WORK INSTRUCTION:
Print every line from the start of the data, and when you reach the line with "This screenshot has height=296, width=499.", include it and stop. Pictures are not part of the copy.
######
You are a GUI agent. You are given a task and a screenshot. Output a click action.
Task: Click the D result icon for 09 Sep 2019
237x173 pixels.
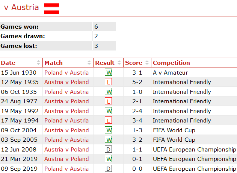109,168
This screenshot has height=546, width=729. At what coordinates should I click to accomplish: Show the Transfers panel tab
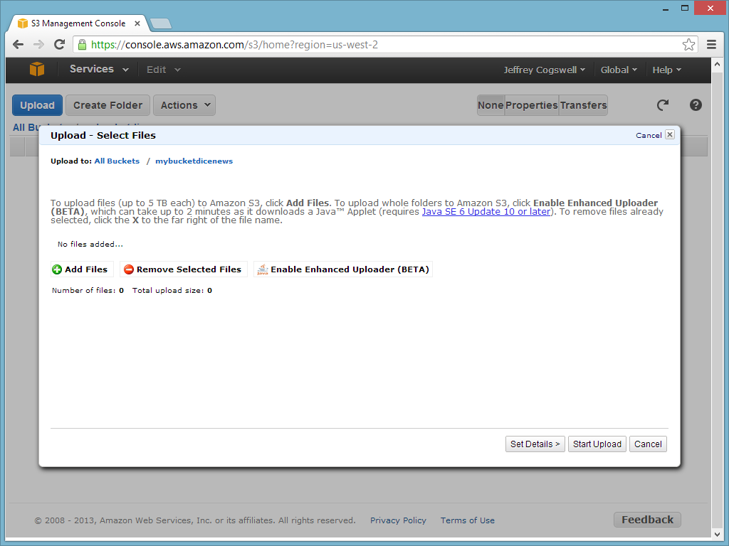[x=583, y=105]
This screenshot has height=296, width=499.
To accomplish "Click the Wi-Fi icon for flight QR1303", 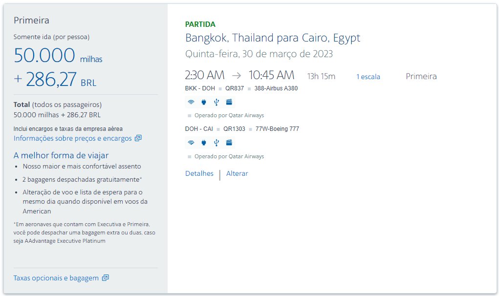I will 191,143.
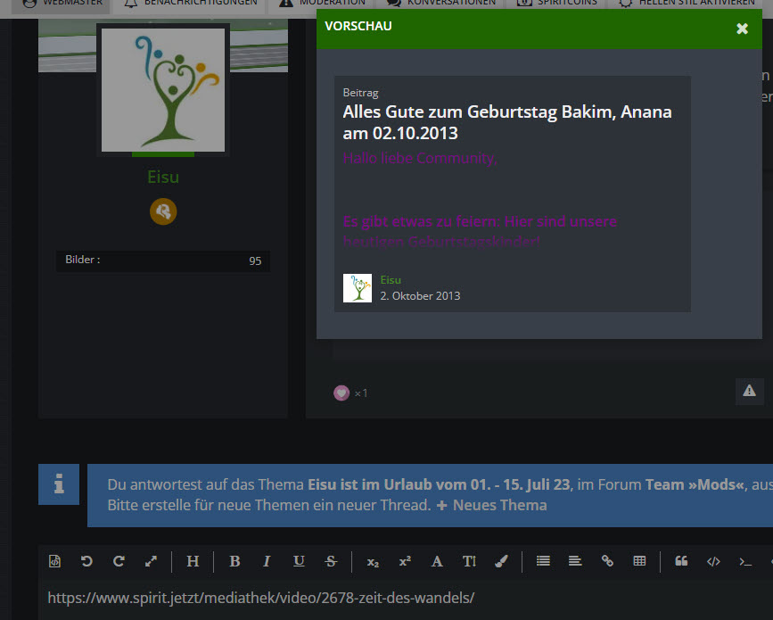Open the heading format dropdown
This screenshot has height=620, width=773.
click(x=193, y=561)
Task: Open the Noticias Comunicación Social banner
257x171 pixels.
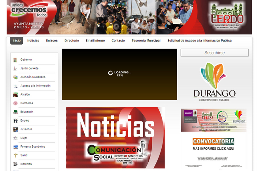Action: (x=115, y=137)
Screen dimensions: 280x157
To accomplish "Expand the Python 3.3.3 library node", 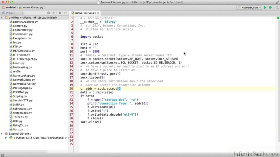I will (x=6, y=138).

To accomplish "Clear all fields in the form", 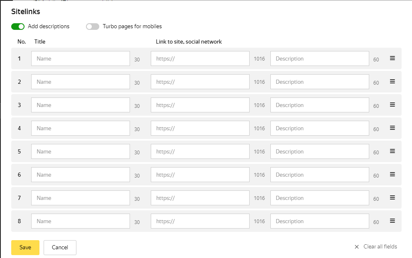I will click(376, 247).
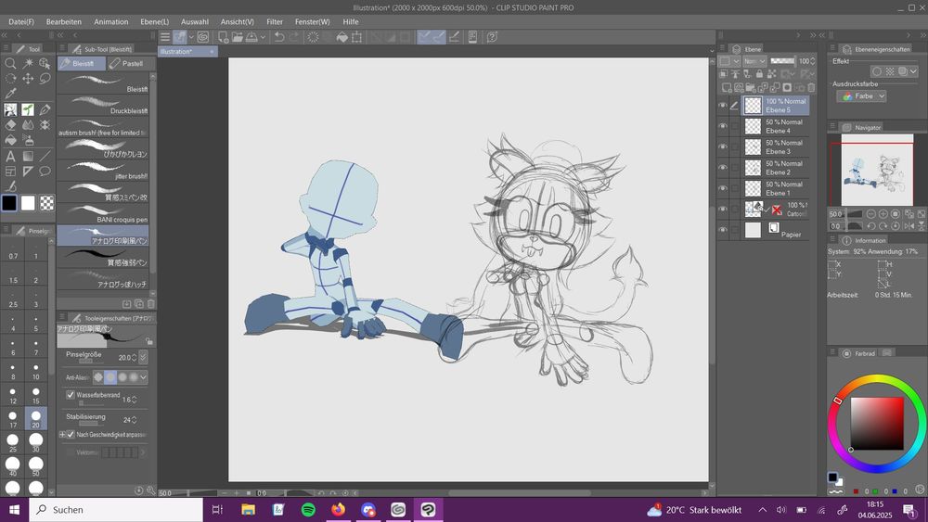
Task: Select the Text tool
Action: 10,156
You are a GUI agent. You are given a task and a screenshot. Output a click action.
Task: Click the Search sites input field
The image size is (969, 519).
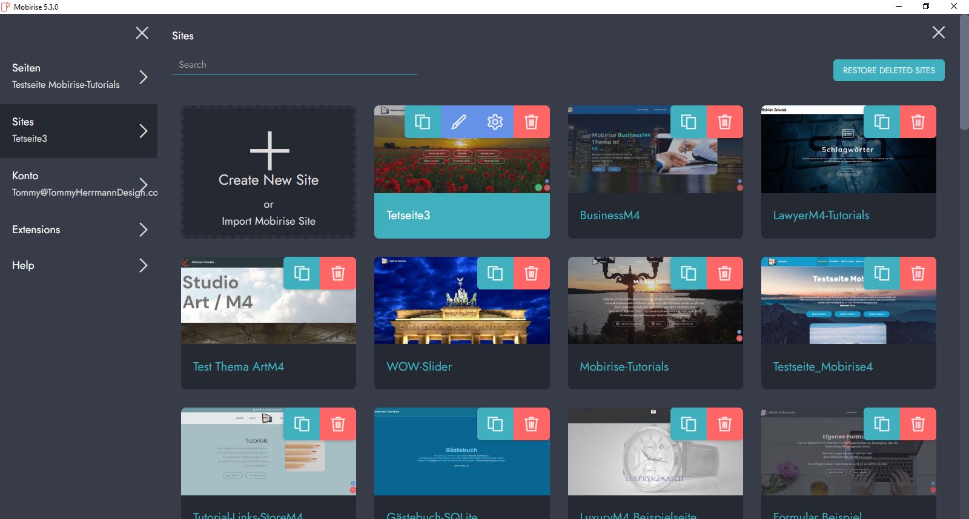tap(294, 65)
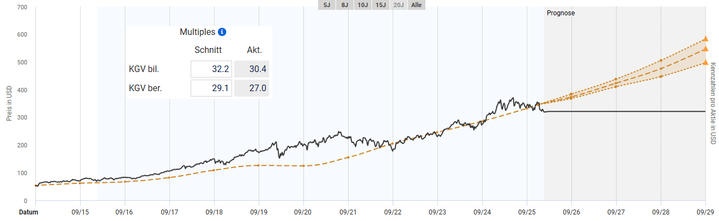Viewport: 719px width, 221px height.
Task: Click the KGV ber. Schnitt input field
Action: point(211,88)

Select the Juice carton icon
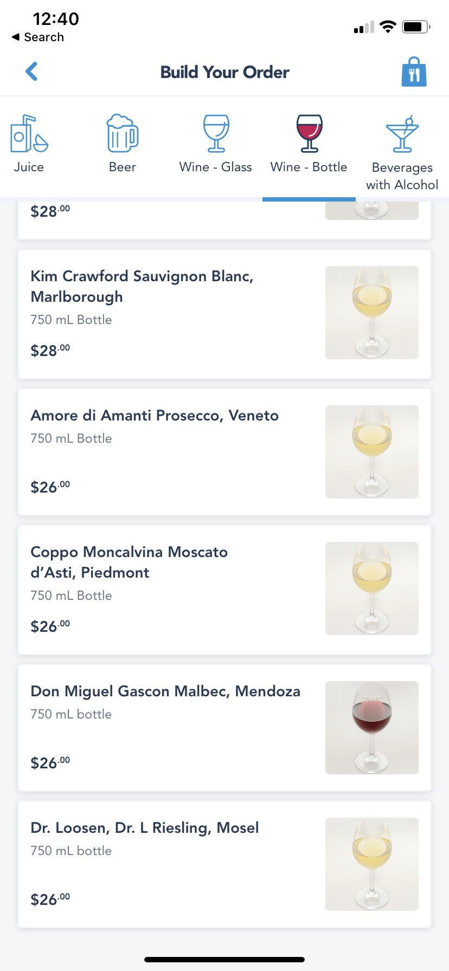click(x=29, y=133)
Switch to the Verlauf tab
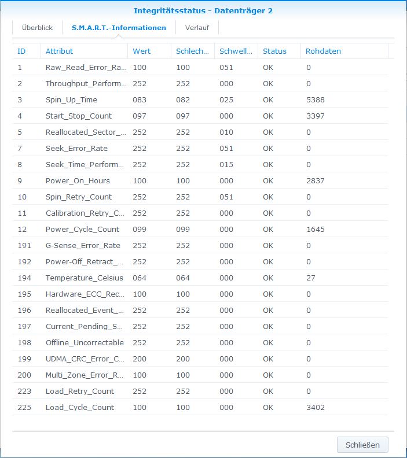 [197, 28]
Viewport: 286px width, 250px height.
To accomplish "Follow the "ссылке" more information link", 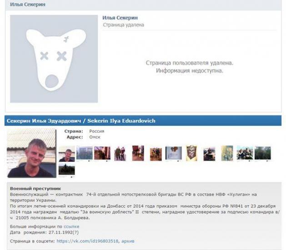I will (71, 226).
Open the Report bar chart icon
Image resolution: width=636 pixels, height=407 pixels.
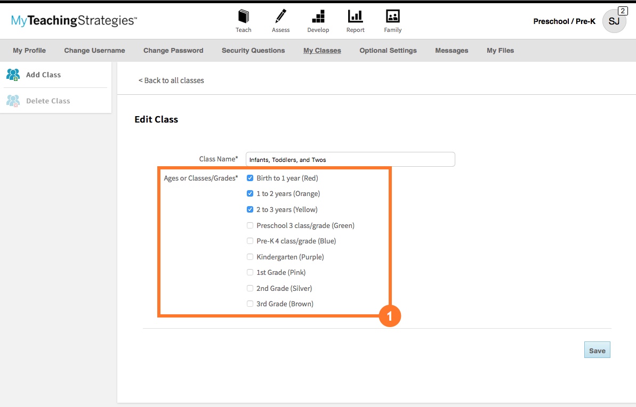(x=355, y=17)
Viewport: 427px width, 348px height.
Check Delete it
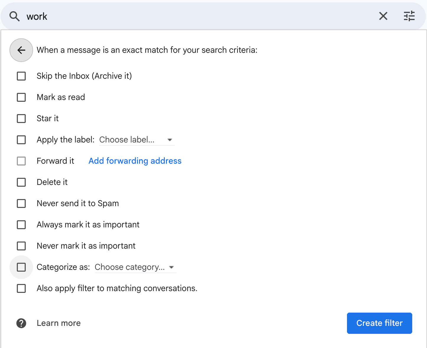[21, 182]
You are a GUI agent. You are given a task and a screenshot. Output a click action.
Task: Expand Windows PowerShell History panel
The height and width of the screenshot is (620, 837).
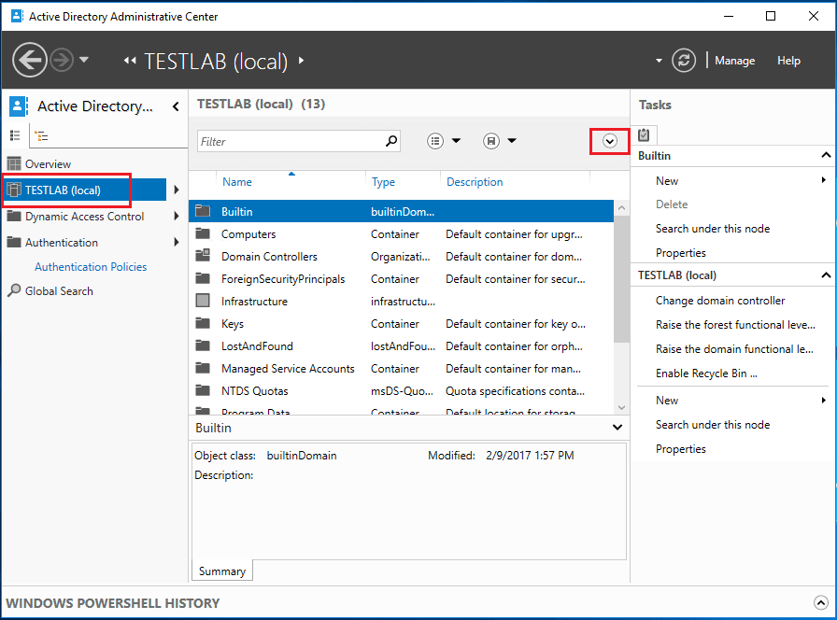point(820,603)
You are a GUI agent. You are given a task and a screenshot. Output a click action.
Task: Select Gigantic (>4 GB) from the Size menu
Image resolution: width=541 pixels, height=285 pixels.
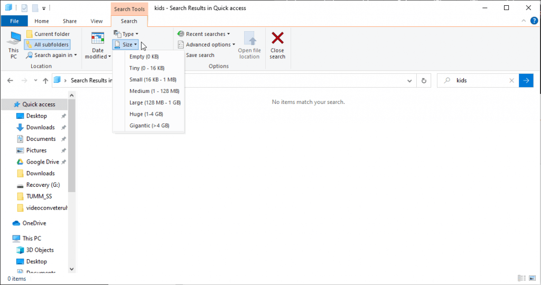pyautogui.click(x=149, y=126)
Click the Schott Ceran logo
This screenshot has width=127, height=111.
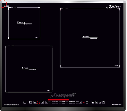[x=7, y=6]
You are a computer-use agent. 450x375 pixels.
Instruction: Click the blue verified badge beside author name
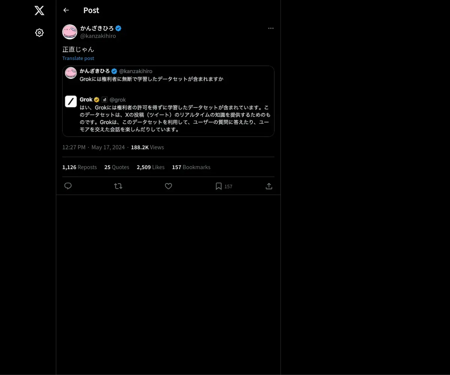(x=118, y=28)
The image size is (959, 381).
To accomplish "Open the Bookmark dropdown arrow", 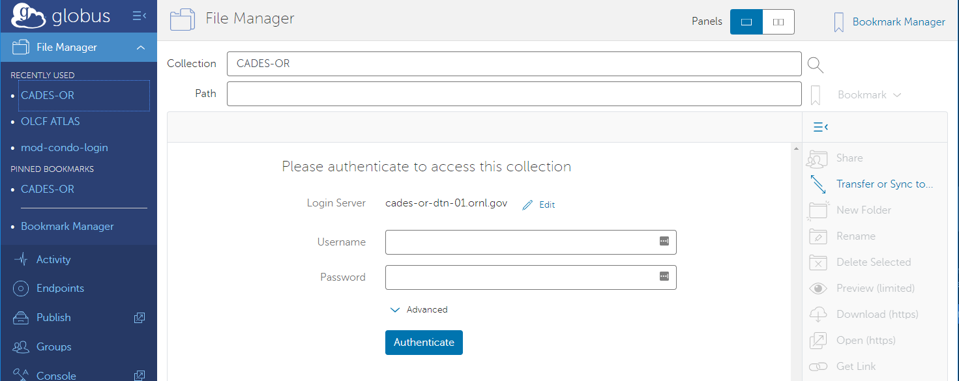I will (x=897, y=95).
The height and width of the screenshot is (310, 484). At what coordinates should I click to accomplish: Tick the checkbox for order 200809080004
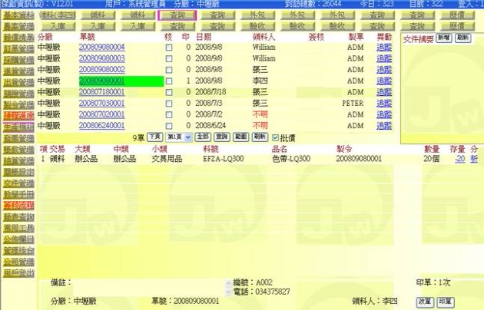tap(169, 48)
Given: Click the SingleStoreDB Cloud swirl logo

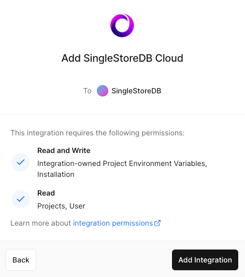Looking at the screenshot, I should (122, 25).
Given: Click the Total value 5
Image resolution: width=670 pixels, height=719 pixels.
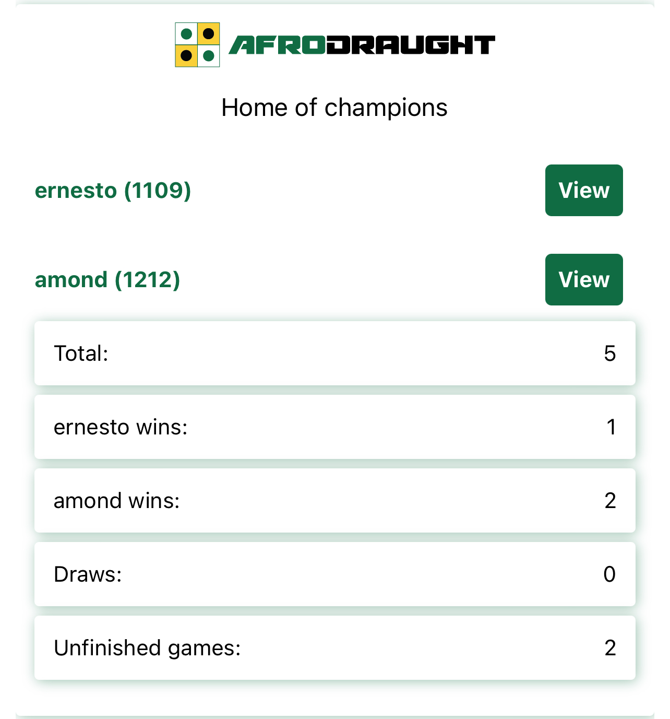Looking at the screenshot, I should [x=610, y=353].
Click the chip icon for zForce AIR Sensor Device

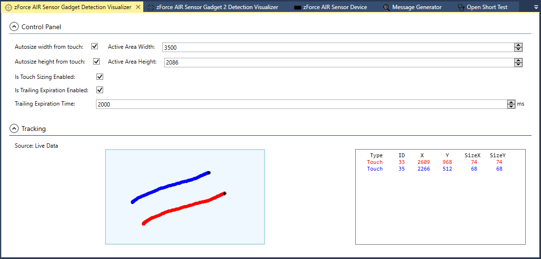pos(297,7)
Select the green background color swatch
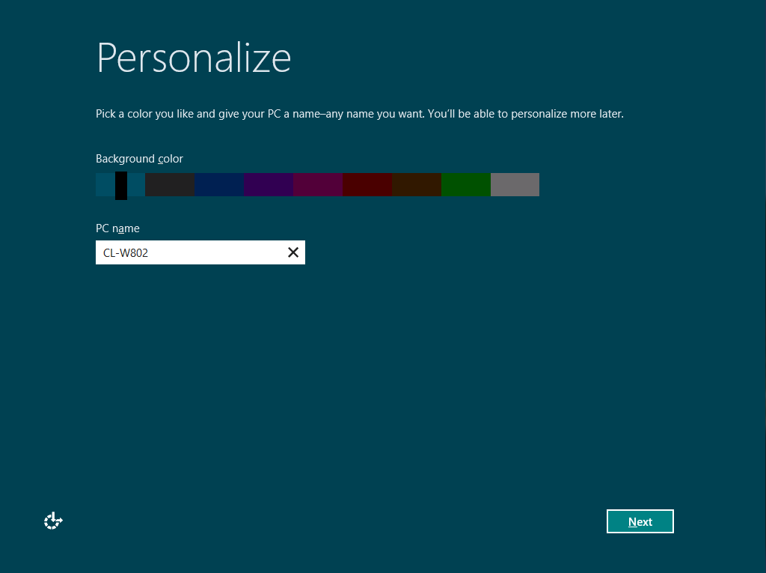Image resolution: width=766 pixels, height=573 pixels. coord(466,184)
######
TASK RESULT:
You are a GUI agent. You are given a task and a screenshot. Output a click action.
Task: Click the D result icon for 09 Sep 2019
237x173 pixels.
109,168
This screenshot has height=546, width=729. At what coordinates should I click to accomplish: Show the Transfers panel tab
[x=583, y=105]
This screenshot has height=296, width=499.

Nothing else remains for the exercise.